Can you recast the entries from the line containing "Open the 文件 (File) menu" through the last one, both included, as a Markdown table with a Row column for the row number and a Line column for the line itself, leaving out any blank lines?

━━━━━ Raw records ━━━━━

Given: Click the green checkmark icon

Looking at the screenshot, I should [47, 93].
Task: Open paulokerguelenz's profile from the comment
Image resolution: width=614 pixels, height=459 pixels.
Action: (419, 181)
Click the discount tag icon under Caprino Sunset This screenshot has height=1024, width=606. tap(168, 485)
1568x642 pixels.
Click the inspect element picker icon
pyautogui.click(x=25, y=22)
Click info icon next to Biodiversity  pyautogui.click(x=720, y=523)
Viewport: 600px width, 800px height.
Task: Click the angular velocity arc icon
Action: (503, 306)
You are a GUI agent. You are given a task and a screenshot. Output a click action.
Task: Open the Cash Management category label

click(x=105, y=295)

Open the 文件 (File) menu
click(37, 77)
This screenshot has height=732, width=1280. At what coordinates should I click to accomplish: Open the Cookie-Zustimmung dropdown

━━━━━

* _Solution for this exercise_:
| Row | Line |
|---|---|
| 1 | Open the 文件 (File) menu |
| 2 | click(37, 77) |
| 3 | This screenshot has height=732, width=1280. At what coordinates should I click to accomplish: Open the Cookie-Zustimmung dropdown |